Targeting invadopodia to block breast cancer metastasis

Abstract

Better understanding the mechanisms underlying the metastatic process is essential to developing novel targeted therapeutics. Recently, invadopodia have been increasingly recognized as important drivers of local invasion in metastasis. Invadopodia are basally-localized, actin-rich structures that concentrate protease activity to areas of the cell in contact with the extracellular matrix. We recently found that the transcription factor Twist1, a central regulator of the epithelial-mesenchymal transition (EMT), promotes invadopodia formation via upregulation of platelet-derived growth factor receptor (PDGFR) expression and activity. This finding, combined with other investigations into the mechanisms of invadopodia formation, reveal several novel targets for clinical inhibition of invadopodia.

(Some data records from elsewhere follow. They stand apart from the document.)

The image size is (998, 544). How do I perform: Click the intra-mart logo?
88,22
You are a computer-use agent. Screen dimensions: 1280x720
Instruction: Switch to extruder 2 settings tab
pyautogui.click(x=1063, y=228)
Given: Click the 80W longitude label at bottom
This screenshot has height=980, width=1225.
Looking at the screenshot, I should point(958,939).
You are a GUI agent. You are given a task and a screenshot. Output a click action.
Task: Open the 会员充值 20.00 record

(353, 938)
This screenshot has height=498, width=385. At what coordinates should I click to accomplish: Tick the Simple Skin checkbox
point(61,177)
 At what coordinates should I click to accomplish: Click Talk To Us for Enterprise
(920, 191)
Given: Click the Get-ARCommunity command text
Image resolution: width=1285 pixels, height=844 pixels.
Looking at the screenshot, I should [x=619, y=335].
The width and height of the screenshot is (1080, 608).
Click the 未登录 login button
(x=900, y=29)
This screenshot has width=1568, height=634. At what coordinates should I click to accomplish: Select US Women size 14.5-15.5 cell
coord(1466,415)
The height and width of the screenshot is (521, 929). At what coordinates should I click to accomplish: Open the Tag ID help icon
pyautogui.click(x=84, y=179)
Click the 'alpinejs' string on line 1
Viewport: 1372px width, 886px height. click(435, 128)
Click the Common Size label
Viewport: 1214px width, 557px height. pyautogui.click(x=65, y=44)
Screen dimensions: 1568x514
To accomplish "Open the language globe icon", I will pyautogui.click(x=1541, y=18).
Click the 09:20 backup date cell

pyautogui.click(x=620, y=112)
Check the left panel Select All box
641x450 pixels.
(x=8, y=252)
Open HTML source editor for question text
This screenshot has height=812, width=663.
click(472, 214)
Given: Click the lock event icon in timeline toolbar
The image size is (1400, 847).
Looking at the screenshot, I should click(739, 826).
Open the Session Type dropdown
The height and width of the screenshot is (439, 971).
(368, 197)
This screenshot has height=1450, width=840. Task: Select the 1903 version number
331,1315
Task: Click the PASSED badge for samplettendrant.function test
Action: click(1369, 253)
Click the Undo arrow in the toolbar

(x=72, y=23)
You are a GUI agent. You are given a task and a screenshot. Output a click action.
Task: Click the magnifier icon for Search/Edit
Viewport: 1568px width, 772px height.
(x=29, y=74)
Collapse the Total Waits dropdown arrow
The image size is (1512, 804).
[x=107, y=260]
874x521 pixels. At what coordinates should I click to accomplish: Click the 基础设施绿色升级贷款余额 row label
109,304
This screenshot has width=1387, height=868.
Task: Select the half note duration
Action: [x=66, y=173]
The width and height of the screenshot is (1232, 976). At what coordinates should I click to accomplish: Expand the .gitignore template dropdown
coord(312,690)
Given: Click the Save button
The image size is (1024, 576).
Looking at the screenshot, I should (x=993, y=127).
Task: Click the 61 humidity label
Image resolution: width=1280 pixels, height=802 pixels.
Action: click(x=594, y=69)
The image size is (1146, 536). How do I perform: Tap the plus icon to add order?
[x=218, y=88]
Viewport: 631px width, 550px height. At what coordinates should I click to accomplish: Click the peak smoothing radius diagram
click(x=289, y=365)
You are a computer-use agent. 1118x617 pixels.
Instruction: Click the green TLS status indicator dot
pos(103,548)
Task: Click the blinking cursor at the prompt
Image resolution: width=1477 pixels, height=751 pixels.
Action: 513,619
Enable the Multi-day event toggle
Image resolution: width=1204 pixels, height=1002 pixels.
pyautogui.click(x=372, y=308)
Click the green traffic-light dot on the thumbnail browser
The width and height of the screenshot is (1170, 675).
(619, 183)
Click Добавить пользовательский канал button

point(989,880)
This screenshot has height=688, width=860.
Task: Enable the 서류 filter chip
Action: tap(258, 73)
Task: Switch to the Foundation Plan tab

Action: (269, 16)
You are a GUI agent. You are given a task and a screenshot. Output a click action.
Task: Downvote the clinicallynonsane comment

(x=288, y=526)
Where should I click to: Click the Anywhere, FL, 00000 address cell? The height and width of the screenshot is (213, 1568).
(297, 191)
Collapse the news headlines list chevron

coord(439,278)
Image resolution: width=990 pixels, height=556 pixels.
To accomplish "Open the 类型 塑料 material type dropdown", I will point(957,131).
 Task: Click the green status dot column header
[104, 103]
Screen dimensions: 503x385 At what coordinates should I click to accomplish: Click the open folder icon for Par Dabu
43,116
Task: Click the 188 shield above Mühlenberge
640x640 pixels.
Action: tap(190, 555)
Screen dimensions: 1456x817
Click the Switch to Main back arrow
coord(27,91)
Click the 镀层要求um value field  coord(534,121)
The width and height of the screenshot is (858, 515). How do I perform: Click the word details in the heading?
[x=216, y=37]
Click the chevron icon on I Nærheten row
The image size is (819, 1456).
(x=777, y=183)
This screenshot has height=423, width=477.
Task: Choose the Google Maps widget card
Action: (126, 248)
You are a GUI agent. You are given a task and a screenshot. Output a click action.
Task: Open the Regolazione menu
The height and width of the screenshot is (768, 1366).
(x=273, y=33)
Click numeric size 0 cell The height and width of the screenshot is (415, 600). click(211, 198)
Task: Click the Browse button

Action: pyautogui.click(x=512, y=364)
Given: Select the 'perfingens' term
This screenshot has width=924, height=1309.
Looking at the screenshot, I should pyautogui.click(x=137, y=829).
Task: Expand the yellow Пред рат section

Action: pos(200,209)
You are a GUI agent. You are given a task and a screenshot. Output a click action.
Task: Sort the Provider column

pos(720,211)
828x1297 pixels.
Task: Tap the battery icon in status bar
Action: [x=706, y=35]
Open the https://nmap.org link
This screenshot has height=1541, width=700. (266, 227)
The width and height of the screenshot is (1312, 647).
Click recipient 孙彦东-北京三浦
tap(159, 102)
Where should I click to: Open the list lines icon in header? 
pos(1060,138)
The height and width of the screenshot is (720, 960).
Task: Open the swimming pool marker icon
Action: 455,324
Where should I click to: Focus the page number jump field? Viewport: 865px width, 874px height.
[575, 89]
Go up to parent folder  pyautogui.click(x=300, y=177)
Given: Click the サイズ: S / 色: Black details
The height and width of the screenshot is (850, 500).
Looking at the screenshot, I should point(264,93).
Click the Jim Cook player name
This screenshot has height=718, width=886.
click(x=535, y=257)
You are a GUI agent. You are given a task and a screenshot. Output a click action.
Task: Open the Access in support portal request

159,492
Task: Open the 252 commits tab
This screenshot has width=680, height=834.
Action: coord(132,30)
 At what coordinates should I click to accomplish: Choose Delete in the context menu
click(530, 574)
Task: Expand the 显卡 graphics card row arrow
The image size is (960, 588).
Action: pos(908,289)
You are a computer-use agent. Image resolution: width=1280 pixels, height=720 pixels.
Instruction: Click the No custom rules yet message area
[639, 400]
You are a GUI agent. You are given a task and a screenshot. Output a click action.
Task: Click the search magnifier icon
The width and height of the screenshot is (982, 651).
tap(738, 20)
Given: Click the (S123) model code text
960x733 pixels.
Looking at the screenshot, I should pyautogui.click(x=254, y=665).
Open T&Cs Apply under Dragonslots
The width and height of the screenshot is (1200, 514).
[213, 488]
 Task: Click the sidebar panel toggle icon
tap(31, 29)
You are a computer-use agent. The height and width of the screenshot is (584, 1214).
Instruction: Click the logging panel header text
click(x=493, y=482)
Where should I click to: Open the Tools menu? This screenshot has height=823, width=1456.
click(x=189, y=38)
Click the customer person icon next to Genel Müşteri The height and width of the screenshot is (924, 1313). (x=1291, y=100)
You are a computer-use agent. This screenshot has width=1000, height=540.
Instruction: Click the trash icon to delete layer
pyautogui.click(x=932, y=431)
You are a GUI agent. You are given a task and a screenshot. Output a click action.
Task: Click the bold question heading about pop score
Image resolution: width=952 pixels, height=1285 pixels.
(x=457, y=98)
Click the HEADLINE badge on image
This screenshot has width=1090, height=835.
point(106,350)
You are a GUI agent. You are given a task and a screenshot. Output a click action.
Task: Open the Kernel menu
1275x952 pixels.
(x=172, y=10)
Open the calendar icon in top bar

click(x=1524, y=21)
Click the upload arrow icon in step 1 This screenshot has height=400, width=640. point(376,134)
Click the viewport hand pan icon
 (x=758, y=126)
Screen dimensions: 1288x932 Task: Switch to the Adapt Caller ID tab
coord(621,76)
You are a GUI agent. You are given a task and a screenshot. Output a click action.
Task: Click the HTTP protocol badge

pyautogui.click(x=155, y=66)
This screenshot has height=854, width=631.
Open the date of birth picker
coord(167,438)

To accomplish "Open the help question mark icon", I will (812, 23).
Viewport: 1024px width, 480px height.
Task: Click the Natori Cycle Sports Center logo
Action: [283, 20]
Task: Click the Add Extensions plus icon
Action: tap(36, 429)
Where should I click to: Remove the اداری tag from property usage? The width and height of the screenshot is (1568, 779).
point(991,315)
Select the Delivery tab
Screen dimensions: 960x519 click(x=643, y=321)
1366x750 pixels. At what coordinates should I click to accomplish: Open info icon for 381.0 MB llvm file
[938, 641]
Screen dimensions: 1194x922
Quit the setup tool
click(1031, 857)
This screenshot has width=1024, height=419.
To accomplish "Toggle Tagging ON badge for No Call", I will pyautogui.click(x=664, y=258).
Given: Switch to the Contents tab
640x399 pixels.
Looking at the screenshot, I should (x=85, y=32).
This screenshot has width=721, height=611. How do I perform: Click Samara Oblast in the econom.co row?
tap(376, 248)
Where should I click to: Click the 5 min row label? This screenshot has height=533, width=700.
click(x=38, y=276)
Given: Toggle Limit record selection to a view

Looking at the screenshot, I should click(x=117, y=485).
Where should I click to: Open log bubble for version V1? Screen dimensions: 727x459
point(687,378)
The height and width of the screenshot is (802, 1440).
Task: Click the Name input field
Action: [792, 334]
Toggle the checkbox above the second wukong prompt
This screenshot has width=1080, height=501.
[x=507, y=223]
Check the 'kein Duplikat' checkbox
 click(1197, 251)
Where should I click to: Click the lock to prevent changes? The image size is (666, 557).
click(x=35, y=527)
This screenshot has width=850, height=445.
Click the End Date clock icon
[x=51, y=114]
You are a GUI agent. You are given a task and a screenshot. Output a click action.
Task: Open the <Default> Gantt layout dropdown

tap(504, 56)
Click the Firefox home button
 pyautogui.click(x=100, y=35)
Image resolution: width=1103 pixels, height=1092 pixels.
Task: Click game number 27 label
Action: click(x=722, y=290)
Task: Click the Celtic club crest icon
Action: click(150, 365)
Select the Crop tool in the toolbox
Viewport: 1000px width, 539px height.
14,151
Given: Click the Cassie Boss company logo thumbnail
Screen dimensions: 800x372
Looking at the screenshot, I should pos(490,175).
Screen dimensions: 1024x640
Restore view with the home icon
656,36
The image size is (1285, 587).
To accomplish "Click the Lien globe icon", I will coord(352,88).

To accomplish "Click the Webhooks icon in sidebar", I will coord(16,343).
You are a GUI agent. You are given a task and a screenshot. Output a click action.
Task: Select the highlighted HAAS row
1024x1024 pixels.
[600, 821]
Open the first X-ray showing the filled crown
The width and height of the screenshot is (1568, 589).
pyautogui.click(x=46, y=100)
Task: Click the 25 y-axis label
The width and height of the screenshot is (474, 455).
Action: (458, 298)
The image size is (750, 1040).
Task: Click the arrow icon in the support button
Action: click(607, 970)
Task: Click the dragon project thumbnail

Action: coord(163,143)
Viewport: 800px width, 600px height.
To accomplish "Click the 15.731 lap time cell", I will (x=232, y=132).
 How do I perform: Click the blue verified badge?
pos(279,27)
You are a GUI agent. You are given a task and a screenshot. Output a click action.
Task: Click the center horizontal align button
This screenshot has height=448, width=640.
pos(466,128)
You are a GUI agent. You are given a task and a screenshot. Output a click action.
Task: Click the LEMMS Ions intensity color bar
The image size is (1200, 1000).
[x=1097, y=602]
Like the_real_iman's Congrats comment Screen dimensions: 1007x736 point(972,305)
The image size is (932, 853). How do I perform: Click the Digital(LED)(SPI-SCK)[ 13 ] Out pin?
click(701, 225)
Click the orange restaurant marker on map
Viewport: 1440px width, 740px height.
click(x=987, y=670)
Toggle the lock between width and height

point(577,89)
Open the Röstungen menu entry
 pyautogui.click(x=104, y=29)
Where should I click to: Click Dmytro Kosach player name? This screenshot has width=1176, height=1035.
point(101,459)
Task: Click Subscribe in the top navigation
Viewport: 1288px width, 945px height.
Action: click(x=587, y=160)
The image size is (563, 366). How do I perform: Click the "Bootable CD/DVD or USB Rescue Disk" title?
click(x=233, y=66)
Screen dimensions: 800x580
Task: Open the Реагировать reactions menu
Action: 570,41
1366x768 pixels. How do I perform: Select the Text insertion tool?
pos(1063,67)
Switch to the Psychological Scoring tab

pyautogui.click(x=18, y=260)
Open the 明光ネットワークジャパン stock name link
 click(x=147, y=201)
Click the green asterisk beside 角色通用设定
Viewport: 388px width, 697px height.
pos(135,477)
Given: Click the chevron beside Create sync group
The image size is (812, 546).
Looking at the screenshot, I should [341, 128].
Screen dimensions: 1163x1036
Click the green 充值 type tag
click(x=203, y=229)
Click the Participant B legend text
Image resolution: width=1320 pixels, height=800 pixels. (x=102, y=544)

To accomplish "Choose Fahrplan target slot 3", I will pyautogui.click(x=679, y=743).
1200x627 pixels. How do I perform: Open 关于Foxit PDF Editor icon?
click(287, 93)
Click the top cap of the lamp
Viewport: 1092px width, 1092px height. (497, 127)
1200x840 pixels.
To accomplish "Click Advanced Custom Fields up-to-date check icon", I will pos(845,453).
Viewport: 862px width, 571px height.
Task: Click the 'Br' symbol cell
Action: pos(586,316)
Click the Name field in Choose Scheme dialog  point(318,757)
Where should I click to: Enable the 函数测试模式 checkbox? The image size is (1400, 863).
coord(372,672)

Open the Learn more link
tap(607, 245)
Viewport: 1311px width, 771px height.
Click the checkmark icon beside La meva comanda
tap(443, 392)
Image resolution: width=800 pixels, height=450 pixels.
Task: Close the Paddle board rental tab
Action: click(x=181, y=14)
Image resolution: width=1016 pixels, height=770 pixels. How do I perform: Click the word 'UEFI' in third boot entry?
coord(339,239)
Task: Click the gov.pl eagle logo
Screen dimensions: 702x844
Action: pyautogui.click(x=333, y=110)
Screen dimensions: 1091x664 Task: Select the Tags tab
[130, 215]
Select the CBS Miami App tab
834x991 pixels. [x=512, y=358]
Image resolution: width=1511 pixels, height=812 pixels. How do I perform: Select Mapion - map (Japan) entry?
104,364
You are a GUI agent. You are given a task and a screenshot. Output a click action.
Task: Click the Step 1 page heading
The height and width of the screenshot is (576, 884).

Here, we provide an overview of clinically-relevant targets for intervention in invadopodia, including Src signaling, PDGFR signaling, and metalloprotease activity.

Figure 1. Recent research in our lab revealed that Twist1 directly induces transcription of PDGFRα

Upregulation of PDGFRα leads to an increase in Src kinase activity that induces the formation or stabilization of invadopodia by phosphorylation of invadopodia component proteins by Src kinase. Invadopodia formation involves discrete steps in which formation of the F-actin core is an early event, followed by recruitment and phosphorylation of invadopodia component proteins like cortactin and Tks5 before proteases are recruited to the mature invadopodia. Promising targets for chemical inhibition include [1] PDGFR signaling, [2] Src kinase activity, and [3] metalloprotease activity at invadopodia (including MMP2, MMP9, and MT1-MMP).